Interférence avec le contrat en évoquant un avantage économique potentiel
« Hooked affirme qu'Apple a interféré avec le contrat en engageant son équipe d'ingénierie de base, la laissant incapable de respecter les obligations contractuelles existantes, car ‘il n'y avait plus de support technique’. Hooked caractérise cela comme une ingérence dans une relation contractuelle avec une autre entreprise. L'incapacité de Hooked à respecter ses obligations envers ses clients est la preuve que Hooked a été lésé par ce qu'Apple a fait. Mais pour recouvrer les dommages-intérêts pour ce préjudice, il doit d'abord y avoir une théorie de responsabilité valide. La théorie de la responsabilité de Hooked est qu'Apple a emmené ses employés. La perturbation intentionnelle d'une relation de travail peut donner lieu à une réclamation pour ingérence dans le contrat (même lorsqu'un employé est là par sa volonté et n'a aucune obligation de rester, comme l'étaient les ingénieurs ici), mais des règles différentes s'appliquent ».

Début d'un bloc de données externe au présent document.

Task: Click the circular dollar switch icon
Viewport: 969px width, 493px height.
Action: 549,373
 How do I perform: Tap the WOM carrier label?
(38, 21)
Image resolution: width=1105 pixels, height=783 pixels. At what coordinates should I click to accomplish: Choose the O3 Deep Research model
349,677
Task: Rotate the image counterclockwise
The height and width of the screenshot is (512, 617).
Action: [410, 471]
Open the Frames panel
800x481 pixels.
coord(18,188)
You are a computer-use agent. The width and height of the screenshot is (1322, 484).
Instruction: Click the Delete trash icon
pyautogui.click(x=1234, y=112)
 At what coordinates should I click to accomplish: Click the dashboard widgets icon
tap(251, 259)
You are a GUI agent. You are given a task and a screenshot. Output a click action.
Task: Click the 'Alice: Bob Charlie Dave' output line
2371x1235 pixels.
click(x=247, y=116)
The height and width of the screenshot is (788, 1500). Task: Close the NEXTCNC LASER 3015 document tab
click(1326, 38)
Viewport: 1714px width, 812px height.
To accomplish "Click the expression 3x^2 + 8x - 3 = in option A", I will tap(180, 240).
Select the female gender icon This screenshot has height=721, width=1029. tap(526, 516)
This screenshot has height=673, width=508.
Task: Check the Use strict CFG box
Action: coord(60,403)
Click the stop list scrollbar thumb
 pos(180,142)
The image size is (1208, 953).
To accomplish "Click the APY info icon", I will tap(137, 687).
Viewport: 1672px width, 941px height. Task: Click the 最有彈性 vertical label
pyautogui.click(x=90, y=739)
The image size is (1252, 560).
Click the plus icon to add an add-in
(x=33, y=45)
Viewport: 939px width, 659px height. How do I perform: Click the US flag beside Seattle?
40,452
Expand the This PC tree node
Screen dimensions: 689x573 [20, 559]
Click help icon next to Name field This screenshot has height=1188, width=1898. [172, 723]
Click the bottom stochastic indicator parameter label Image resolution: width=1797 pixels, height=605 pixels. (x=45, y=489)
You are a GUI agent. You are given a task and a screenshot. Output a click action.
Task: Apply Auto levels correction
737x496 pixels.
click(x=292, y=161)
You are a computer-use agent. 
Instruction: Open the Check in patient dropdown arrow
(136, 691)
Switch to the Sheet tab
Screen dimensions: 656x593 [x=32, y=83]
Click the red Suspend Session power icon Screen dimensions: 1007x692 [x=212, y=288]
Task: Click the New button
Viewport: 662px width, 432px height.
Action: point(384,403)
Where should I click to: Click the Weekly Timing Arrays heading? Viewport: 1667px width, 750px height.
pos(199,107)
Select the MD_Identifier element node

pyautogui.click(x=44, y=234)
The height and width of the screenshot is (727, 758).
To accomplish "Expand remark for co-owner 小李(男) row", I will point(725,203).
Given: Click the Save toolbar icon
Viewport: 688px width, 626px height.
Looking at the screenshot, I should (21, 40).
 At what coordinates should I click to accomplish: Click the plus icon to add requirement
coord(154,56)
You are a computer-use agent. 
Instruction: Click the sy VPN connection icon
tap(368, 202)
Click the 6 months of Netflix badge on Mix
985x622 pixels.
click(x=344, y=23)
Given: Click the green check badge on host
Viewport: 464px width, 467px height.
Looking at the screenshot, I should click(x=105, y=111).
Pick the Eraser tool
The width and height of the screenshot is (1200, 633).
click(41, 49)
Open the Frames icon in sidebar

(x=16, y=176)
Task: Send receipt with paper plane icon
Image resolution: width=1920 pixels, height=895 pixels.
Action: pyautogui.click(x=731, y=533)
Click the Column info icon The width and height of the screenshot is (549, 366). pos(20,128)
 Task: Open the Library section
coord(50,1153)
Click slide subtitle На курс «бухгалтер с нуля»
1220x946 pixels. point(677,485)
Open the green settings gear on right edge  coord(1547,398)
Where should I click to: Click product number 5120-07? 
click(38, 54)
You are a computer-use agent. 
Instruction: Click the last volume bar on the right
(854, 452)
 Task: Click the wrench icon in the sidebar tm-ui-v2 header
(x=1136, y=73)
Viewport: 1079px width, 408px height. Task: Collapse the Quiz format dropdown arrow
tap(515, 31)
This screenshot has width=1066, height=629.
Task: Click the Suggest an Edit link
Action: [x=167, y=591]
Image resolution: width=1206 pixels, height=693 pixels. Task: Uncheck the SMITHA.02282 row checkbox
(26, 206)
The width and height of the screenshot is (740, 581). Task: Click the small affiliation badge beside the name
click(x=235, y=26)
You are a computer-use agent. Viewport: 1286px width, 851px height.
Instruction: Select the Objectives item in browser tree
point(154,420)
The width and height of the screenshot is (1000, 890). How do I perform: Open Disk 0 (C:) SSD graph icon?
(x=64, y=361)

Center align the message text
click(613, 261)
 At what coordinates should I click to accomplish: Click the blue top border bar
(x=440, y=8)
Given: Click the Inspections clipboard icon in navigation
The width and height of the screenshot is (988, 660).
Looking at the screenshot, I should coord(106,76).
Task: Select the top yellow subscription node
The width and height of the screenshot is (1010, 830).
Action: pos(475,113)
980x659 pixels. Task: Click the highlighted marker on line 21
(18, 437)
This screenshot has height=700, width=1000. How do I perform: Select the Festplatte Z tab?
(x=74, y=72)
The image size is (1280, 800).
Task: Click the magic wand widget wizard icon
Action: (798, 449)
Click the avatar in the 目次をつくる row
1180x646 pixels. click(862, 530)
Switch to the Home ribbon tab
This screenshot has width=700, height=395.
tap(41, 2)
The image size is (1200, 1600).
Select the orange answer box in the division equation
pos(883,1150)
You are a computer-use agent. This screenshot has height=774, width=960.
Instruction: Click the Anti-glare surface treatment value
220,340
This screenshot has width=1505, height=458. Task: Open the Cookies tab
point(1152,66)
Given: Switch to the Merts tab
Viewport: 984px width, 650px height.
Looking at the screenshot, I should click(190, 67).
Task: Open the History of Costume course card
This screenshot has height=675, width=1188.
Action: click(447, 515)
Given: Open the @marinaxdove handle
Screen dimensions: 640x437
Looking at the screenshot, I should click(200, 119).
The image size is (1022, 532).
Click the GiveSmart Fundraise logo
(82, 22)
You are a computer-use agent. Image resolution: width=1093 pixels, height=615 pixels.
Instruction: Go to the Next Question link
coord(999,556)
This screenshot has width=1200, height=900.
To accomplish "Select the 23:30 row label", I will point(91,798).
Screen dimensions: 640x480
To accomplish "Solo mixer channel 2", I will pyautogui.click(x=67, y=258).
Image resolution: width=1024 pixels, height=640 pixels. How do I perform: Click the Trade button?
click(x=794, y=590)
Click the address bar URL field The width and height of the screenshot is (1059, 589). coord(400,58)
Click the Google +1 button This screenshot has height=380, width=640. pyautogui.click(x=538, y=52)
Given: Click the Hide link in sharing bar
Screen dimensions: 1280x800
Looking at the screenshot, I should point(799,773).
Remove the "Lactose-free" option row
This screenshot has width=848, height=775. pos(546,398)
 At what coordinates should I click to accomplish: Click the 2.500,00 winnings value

La cour d’appel a penché en faveur d’Apple, indiquant que « les actes illicites que Hooked identifie sont la fraude, l'appropriation illicite de secrets commerciaux et l'aide et l'encouragement à la violation d'une obligation fiduciaire. Nous avons déjà conclu que les éléments de preuve produits par Apple indiquent qu'elle n'a pas commis ces torts ».